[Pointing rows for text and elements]
(begin)

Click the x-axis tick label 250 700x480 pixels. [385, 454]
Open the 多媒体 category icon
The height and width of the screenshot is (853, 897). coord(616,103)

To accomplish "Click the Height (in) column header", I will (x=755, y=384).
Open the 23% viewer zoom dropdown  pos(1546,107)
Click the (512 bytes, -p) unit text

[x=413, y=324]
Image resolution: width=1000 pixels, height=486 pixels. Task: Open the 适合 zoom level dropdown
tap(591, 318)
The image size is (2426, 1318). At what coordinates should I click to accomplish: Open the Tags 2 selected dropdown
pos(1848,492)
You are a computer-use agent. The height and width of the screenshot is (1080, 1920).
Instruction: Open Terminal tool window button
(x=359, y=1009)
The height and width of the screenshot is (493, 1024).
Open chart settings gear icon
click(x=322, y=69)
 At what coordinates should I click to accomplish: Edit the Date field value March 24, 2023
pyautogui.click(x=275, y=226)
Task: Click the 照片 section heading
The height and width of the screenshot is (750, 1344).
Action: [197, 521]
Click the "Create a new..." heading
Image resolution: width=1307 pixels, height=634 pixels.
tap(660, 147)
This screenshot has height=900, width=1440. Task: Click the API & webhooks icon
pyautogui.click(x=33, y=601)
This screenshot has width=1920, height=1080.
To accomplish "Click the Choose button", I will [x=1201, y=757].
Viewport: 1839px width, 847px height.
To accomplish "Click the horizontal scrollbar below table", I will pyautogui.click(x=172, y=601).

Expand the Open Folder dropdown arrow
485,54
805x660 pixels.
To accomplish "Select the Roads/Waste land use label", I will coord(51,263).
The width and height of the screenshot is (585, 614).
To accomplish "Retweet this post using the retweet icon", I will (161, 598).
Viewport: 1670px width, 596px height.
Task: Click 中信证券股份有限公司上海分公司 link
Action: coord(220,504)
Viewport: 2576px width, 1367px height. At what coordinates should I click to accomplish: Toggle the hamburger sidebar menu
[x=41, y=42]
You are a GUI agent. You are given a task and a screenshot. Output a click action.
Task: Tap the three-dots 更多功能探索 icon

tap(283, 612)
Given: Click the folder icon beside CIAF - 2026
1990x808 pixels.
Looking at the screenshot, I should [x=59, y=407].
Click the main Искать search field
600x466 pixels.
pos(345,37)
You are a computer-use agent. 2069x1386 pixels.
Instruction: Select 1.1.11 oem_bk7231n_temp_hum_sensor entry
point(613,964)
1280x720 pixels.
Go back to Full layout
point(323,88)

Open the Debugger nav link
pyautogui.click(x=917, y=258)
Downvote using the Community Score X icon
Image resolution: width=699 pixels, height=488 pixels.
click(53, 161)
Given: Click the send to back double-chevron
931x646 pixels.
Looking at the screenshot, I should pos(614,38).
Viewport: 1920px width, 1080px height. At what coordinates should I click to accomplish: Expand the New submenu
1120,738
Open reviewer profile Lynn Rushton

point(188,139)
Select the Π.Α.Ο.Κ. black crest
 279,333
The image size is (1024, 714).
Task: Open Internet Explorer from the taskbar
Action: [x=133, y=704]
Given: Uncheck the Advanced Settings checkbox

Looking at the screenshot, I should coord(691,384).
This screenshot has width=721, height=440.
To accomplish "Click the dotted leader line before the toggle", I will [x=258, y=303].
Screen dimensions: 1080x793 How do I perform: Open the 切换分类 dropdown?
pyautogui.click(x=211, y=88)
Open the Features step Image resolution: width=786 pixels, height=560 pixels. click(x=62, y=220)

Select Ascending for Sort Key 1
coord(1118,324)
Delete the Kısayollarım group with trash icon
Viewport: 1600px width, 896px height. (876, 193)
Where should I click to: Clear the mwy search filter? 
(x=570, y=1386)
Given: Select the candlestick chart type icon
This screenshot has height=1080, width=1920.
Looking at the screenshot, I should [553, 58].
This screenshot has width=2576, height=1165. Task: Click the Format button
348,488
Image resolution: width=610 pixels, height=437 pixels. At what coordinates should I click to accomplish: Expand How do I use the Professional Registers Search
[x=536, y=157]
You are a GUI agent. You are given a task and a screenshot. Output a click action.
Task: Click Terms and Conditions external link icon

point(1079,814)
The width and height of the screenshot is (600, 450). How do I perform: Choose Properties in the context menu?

(end)

_Directions_. Format every line of the rows above as a JSON list of strings, with one string per line and blank lines omitted.

_Answer to the problem_.
[
  "Click the x-axis tick label 250 700x480 pixels. [385, 454]",
  "Open the 多媒体 category icon",
  "The height and width of the screenshot is (853, 897). coord(616,103)",
  "To accomplish \"Click the Height (in) column header\", I will (x=755, y=384).",
  "Open the 23% viewer zoom dropdown  pos(1546,107)",
  "Click the (512 bytes, -p) unit text",
  "[x=413, y=324]",
  "Image resolution: width=1000 pixels, height=486 pixels. Task: Open the 适合 zoom level dropdown",
  "tap(591, 318)",
  "The image size is (2426, 1318). At what coordinates should I click to accomplish: Open the Tags 2 selected dropdown",
  "pos(1848,492)",
  "You are a computer-use agent. The height and width of the screenshot is (1080, 1920).",
  "Instruction: Open Terminal tool window button",
  "(x=359, y=1009)",
  "The height and width of the screenshot is (493, 1024).",
  "Open chart settings gear icon",
  "click(x=322, y=69)",
  " At what coordinates should I click to accomplish: Edit the Date field value March 24, 2023",
  "pyautogui.click(x=275, y=226)",
  "Task: Click the 照片 section heading",
  "The height and width of the screenshot is (750, 1344).",
  "Action: [197, 521]",
  "Click the \"Create a new...\" heading",
  "Image resolution: width=1307 pixels, height=634 pixels.",
  "tap(660, 147)",
  "This screenshot has height=900, width=1440. Task: Click the API & webhooks icon",
  "pyautogui.click(x=33, y=601)",
  "This screenshot has width=1920, height=1080.",
  "To accomplish \"Click the Choose button\", I will [x=1201, y=757].",
  "Viewport: 1839px width, 847px height.",
  "To accomplish \"Click the horizontal scrollbar below table\", I will pyautogui.click(x=172, y=601).",
  "Expand the Open Folder dropdown arrow",
  "485,54",
  "805x660 pixels.",
  "To accomplish \"Select the Roads/Waste land use label\", I will coord(51,263).",
  "The width and height of the screenshot is (585, 614).",
  "To accomplish \"Retweet this post using the retweet icon\", I will (161, 598).",
  "Viewport: 1670px width, 596px height.",
  "Task: Click 中信证券股份有限公司上海分公司 link",
  "Action: coord(220,504)",
  "Viewport: 2576px width, 1367px height. At what coordinates should I click to accomplish: Toggle the hamburger sidebar menu",
  "[x=41, y=42]",
  "You are a GUI agent. You are given a task and a screenshot. Output a click action.",
  "Task: Tap the three-dots 更多功能探索 icon",
  "tap(283, 612)",
  "Given: Click the folder icon beside CIAF - 2026",
  "1990x808 pixels.",
  "Looking at the screenshot, I should [x=59, y=407].",
  "Click the main Искать search field",
  "600x466 pixels.",
  "pos(345,37)",
  "You are a computer-use agent. 2069x1386 pixels.",
  "Instruction: Select 1.1.11 oem_bk7231n_temp_hum_sensor entry",
  "point(613,964)",
  "1280x720 pixels.",
  "Go back to Full layout",
  "point(323,88)",
  "Open the Debugger nav link",
  "pyautogui.click(x=917, y=258)",
  "Downvote using the Community Score X icon",
  "Image resolution: width=699 pixels, height=488 pixels.",
  "click(53, 161)",
  "Given: Click the send to back double-chevron",
  "931x646 pixels.",
  "Looking at the screenshot, I should pos(614,38).",
  "Viewport: 1920px width, 1080px height. At what coordinates should I click to accomplish: Expand the New submenu",
  "1120,738",
  "Open reviewer profile Lynn Rushton",
  "point(188,139)",
  "Select the Π.Α.Ο.Κ. black crest",
  " 279,333",
  "The image size is (1024, 714).",
  "Task: Open Internet Explorer from the taskbar",
  "Action: [x=133, y=704]",
  "Given: Uncheck the Advanced Settings checkbox",
  "Looking at the screenshot, I should coord(691,384).",
  "This screenshot has width=721, height=440.",
  "To accomplish \"Click the dotted leader line before the toggle\", I will [x=258, y=303].",
  "Screen dimensions: 1080x793 How do I perform: Open the 切换分类 dropdown?",
  "pyautogui.click(x=211, y=88)",
  "Open the Features step Image resolution: width=786 pixels, height=560 pixels. click(x=62, y=220)",
  "Select Ascending for Sort Key 1",
  "coord(1118,324)",
  "Delete the Kısayollarım group with trash icon",
  "Viewport: 1600px width, 896px height. (876, 193)",
  "Where should I click to: Clear the mwy search filter? ",
  "(x=570, y=1386)",
  "Given: Select the candlestick chart type icon",
  "This screenshot has height=1080, width=1920.",
  "Looking at the screenshot, I should [553, 58].",
  "This screenshot has width=2576, height=1165. Task: Click the Format button",
  "348,488",
  "Image resolution: width=610 pixels, height=437 pixels. At what coordinates should I click to accomplish: Expand How do I use the Professional Registers Search",
  "[x=536, y=157]",
  "You are a GUI agent. You are given a task and a screenshot. Output a click action.",
  "Task: Click Terms and Conditions external link icon",
  "point(1079,814)",
  "The width and height of the screenshot is (600, 450). How do I perform: Choose Properties in the context menu?"
]